Makan malam kala itu dihabiskan dengan obrolan panjang tentang nama-nama warung makan yang dimaksud. Menyebutkan nama jalannya, tempatnya buka setiap hari apa saja dan jam berapa tutupnya, juga membicarakan kebiasaan penjual mulai dari yang mukanya selalu masam bawaan lahir sampai penjual yang selalu senang mengajak berbicara.
“Setelah ini, lo mau ngapain?” Tanya Reksa mendadak berubah menjadi sedikit lebih serius.

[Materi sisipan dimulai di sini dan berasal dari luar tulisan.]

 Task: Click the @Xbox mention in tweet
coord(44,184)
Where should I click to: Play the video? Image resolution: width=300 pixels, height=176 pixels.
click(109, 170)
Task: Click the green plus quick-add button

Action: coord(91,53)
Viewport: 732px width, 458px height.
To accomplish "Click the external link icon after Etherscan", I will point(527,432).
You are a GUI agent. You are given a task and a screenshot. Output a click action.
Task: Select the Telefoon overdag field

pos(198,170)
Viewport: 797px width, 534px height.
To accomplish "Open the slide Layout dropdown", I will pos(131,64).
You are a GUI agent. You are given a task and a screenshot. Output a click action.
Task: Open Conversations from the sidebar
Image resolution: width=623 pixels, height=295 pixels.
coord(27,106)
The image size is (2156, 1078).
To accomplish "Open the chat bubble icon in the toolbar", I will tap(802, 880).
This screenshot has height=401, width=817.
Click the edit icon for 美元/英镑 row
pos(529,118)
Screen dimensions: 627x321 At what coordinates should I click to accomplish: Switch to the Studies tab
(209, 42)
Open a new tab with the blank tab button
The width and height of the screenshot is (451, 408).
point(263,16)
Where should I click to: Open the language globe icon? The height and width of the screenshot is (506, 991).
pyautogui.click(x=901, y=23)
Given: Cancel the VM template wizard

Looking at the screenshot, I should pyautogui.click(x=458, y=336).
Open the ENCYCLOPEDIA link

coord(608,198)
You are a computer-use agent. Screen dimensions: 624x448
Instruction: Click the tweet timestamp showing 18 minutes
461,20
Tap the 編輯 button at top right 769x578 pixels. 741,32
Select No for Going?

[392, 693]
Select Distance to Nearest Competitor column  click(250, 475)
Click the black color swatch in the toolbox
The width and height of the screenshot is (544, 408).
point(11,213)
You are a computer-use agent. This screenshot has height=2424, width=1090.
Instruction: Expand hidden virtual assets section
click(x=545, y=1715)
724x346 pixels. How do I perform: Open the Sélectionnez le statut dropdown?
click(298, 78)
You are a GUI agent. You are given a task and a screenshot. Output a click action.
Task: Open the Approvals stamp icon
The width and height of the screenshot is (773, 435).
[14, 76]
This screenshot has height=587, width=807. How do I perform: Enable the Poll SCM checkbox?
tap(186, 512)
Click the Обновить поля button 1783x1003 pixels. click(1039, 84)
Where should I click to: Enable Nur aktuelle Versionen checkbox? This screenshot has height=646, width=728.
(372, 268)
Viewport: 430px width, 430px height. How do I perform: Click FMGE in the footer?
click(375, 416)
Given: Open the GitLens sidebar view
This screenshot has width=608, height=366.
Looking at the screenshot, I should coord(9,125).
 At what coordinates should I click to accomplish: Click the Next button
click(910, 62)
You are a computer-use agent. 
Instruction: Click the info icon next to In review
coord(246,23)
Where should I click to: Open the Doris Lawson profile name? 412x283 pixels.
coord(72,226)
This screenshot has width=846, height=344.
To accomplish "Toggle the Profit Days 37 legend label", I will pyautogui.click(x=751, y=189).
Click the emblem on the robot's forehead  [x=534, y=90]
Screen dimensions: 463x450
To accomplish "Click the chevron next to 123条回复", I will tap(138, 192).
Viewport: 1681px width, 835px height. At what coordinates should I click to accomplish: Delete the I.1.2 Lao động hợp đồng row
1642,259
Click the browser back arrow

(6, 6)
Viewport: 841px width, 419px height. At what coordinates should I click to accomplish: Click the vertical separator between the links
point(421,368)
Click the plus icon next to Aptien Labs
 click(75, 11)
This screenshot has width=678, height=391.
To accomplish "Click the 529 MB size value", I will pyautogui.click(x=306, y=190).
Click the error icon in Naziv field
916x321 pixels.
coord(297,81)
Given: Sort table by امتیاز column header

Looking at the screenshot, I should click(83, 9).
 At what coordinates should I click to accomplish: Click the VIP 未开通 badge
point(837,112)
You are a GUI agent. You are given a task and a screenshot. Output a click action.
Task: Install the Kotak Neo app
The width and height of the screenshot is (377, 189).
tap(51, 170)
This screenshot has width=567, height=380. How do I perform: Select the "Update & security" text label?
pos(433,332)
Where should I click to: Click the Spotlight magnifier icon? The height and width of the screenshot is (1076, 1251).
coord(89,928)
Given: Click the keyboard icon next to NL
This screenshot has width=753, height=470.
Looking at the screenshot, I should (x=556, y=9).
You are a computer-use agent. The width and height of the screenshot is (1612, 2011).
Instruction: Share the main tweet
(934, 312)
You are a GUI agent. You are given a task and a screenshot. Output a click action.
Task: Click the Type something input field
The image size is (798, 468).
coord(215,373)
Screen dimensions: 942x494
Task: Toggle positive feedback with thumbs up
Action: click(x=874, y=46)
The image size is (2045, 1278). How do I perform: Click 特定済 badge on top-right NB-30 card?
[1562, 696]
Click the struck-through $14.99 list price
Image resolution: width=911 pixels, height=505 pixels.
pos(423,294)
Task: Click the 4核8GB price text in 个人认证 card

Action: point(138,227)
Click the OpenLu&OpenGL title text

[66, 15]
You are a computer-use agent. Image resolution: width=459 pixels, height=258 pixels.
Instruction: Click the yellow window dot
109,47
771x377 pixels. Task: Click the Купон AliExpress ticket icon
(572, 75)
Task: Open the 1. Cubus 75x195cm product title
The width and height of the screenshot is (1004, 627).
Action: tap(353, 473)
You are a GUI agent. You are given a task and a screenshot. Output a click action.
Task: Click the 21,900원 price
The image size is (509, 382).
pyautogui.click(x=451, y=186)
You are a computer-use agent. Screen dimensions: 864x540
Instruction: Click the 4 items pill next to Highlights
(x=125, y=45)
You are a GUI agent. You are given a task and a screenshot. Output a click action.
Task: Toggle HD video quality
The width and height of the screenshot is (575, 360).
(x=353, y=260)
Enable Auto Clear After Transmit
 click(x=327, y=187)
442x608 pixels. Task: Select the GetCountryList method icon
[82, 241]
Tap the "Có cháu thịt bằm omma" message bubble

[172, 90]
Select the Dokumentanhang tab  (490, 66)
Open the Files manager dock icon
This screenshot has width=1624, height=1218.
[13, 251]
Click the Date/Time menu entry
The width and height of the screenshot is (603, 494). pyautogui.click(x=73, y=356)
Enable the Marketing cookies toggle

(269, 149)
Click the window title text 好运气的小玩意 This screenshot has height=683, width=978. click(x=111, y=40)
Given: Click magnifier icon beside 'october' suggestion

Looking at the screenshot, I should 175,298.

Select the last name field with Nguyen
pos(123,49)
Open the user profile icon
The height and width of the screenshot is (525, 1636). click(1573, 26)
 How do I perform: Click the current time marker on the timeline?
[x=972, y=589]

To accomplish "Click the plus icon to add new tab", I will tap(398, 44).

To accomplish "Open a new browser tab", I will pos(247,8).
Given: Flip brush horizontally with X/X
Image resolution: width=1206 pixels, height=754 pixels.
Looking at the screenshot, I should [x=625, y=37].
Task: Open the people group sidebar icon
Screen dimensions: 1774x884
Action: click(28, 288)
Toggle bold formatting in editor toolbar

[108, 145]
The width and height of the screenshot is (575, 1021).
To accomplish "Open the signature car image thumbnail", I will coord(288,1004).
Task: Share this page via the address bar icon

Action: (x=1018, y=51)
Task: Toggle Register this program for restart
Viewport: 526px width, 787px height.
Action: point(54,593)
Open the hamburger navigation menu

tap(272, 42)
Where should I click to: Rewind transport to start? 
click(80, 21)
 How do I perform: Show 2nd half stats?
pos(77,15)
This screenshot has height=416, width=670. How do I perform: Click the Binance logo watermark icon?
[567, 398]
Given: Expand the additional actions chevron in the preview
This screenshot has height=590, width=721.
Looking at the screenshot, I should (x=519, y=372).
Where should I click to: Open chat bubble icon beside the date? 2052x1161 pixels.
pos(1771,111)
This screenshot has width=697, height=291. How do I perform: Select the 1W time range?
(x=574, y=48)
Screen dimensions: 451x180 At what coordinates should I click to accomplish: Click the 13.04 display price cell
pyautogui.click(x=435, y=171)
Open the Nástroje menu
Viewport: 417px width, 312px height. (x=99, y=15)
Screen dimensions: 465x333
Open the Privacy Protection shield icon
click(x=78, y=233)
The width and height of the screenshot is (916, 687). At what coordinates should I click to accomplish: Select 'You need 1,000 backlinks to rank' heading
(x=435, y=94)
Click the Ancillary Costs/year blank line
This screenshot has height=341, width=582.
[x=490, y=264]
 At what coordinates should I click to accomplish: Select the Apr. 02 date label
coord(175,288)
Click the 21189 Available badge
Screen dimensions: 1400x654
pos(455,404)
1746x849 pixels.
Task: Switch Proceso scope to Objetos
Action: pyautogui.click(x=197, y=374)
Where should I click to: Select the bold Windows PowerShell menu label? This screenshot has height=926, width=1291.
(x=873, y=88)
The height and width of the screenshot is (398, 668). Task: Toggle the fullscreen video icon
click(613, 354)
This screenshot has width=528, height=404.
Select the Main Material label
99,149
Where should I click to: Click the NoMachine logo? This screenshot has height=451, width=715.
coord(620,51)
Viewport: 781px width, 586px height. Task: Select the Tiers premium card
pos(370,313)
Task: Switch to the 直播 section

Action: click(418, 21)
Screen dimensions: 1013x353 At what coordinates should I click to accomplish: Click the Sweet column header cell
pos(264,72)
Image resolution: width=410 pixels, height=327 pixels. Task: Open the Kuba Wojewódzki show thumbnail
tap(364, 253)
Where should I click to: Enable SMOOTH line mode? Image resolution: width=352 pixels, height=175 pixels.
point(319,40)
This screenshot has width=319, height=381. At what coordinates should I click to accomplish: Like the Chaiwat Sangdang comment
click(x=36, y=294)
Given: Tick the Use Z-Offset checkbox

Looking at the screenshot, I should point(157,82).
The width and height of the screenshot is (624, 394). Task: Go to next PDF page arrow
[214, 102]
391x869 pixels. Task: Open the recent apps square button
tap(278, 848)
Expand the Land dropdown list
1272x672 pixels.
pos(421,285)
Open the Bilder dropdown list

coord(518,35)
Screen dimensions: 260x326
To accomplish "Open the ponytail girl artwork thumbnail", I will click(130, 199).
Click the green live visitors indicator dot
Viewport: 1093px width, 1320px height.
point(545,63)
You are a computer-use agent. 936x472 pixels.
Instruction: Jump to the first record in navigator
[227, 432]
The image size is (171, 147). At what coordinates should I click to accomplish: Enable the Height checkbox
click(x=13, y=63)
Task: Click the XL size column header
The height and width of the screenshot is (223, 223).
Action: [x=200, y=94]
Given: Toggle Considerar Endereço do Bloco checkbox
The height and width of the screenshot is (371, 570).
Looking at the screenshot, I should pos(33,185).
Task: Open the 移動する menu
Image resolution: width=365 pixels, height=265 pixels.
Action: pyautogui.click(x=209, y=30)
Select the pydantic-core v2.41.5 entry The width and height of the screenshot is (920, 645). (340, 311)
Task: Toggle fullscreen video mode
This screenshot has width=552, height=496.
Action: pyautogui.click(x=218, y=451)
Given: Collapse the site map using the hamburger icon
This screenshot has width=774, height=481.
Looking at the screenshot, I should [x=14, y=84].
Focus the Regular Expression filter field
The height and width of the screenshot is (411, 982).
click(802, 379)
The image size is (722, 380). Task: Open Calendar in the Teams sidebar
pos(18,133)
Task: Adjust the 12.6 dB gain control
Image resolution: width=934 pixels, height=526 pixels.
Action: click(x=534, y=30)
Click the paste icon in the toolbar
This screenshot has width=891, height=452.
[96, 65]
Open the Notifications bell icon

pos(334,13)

“Setelah nikah?” Reksa mengangguk. “Rencana gue mau lihat Mama bahagia karena gue akhirnya bisa ngewujudin harapannya sekaligus harapan gue. Mau langsung program hamil, melayani suami, terus punya anak, jadi seorang ibu rumah tangga. Pengen tetep kerja juga, tapi bonding sama anak gue tetep nomor satu. You know what I mean, yang kejadian di gue sewaktu kecil gak mau gue ulang ke anak gue.”
“Ini doa lo dari lama ya? Butuh waktu berapa lama biar doa lo ini terwujud, Zel?”
Hazel mengangguk, “Ini doa gue dari dulu. Gue juga gak inget kapan pertama kalinya gue berdoa perihal jodoh. Yang pasti adalah, titik terendah gue tentang hal ini terjadi di jam dua pagi saat kita ketemu waktu itu.” Hazel menghela nafasnya, “Titik dimana waktu itu Mama gue yang lagi sakit minta gue untuk segera menikah, dilain sisi gue juga sadar kalau pacar gue saat itu gak akan mungkin bisa nikahin gue. Yang ada dipikiran gue saat itu cuma satu; gimana kalau Mama gue dipanggil duluan sebelum gue sempat wujudin permintaannya.”
“Tapi akhirnya lo sampai sini, kan, Zel. Perjalanan panjang ngebawa lo bisa sampai di titik ini. Are you happy?”
Hazel mengangguk, “Yes, I am. Ini jawaban atas kegilaan yang gue rasain malam itu.”
“You deserved.”
Sampai dititik ini, warna abu masih senang mengiringi perjalanan keduanya. Mengesampingkan segala hitam dan putih untuk beristirahat sejenak sebelum esok bergantian menjalankan tugasnya dalam kehidupan.